= Material to process =
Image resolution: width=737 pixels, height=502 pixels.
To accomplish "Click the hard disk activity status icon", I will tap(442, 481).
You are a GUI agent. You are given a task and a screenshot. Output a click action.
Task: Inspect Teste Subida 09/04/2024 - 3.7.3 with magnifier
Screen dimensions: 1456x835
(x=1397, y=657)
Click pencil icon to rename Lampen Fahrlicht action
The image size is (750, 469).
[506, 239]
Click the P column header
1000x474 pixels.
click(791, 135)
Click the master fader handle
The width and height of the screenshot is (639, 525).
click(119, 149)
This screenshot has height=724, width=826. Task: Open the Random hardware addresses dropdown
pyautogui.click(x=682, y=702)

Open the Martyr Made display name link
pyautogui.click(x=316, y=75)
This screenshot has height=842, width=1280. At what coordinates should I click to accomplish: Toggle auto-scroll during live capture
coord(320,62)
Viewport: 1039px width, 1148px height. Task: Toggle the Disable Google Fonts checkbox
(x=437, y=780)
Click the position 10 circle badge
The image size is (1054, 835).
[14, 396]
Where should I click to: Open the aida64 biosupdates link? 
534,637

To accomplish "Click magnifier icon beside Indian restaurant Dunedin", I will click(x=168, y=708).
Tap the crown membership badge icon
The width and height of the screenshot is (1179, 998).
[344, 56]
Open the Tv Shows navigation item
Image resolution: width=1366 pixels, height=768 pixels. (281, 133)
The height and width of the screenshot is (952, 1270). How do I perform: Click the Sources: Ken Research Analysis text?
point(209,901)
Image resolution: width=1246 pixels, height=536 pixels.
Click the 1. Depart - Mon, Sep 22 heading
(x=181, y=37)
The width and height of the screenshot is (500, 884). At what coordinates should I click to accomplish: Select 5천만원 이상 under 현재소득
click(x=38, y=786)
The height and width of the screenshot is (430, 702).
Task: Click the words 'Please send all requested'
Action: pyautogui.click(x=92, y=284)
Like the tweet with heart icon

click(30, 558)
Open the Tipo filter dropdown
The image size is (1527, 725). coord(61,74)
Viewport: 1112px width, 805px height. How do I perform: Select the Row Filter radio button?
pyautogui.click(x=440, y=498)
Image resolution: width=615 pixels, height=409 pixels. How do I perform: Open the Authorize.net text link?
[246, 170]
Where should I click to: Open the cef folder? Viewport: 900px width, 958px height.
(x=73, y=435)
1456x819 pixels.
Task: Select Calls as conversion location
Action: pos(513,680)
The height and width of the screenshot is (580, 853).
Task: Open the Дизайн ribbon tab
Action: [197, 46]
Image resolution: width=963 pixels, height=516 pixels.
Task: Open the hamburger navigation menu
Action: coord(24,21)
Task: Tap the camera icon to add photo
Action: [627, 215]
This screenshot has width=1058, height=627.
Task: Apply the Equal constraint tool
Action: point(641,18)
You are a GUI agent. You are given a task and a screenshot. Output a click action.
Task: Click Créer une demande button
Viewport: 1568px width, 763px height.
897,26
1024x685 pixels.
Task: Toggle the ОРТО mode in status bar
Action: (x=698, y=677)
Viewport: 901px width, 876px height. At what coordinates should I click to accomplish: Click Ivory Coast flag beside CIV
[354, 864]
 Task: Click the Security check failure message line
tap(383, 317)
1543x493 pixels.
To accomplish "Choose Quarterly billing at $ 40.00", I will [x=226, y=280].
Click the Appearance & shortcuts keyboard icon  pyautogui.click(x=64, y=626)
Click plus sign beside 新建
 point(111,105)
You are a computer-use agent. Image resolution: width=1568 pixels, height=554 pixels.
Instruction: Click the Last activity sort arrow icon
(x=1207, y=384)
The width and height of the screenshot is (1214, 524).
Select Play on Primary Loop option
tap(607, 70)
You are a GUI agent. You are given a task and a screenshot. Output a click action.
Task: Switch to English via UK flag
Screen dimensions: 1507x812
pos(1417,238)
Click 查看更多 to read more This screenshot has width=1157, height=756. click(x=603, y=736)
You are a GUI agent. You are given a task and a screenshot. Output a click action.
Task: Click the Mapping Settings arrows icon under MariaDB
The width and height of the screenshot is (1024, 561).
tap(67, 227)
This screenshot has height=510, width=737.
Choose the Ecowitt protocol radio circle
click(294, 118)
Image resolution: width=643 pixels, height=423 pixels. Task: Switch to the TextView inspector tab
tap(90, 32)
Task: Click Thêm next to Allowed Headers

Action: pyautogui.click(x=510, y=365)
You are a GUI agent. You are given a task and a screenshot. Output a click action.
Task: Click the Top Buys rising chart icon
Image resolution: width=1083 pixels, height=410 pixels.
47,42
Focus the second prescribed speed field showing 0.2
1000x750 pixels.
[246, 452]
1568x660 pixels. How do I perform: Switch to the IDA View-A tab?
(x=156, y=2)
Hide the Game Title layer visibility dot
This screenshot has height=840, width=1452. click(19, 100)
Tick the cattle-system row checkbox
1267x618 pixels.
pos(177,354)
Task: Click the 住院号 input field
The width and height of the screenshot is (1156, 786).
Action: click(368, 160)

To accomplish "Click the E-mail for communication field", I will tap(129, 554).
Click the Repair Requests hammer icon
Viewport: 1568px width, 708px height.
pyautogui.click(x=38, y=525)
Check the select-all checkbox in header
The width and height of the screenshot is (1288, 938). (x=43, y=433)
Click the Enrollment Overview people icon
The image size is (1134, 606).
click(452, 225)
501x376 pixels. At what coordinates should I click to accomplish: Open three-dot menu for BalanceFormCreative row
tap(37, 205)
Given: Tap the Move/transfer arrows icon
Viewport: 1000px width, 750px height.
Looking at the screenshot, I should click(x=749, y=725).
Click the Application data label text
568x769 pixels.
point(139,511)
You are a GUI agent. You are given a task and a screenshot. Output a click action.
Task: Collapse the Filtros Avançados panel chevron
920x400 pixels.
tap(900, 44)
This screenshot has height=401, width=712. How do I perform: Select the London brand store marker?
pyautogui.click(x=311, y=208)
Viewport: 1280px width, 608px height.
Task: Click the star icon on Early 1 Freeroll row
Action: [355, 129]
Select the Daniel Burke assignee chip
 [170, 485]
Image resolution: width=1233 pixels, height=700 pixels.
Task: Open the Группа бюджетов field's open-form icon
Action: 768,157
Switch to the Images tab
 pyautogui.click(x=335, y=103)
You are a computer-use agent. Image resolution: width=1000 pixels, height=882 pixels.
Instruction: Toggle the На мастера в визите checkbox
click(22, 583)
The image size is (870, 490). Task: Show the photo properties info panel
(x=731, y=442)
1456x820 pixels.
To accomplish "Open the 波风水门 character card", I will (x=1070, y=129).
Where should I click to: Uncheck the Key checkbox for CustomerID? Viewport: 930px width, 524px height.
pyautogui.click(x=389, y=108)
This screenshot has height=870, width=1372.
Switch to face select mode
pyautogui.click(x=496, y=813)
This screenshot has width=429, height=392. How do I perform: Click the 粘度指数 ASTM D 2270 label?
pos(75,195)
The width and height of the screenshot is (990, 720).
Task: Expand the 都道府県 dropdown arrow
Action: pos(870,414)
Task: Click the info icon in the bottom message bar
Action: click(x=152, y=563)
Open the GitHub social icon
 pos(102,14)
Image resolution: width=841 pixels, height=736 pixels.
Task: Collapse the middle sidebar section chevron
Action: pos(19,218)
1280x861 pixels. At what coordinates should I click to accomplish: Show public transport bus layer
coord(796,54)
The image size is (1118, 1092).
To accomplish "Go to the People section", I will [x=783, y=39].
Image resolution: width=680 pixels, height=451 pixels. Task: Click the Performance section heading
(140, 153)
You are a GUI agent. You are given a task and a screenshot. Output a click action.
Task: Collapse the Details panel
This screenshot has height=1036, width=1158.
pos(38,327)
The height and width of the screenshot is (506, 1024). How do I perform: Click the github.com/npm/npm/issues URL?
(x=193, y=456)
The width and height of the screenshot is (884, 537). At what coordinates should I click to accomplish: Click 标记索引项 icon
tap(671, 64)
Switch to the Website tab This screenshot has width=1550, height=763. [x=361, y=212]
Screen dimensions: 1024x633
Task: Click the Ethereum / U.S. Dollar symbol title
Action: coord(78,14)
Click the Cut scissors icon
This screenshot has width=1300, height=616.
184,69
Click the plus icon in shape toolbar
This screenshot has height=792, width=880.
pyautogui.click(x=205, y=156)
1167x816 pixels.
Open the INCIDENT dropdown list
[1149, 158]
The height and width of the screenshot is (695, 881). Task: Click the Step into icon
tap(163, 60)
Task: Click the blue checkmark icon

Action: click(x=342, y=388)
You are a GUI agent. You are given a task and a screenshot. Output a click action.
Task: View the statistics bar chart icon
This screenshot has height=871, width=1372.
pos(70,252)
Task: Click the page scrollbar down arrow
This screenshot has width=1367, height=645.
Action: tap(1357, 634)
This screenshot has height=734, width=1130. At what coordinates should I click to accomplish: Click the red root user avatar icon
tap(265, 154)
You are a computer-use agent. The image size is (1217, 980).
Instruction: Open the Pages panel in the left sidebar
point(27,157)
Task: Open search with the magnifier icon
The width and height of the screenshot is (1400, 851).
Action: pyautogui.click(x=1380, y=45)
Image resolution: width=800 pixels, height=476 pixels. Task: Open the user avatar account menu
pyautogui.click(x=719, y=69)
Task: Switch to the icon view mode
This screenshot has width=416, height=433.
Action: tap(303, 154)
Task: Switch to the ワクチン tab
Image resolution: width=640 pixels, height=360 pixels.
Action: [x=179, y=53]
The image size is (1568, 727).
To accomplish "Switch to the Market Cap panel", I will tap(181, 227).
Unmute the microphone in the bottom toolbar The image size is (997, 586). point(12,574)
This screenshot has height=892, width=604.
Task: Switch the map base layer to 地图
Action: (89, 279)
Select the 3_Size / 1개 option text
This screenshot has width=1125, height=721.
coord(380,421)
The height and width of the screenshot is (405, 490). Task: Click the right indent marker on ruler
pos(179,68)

= Task instructions =
Each line from the top of the records through the one with "Click pencil icon" should be returned exactly. Leave out everything else.

= Response area =
Image resolution: width=737 pixels, height=502 pixels.
To accomplish "Click the hard disk activity status icon", I will tap(442, 481).
You are a GUI agent. You are given a task and a screenshot. Output a click action.
Task: Inspect Teste Subida 09/04/2024 - 3.7.3 with magnifier
Screen dimensions: 1456x835
(x=1397, y=657)
Click pencil icon to rename Lampen Fahrlicht action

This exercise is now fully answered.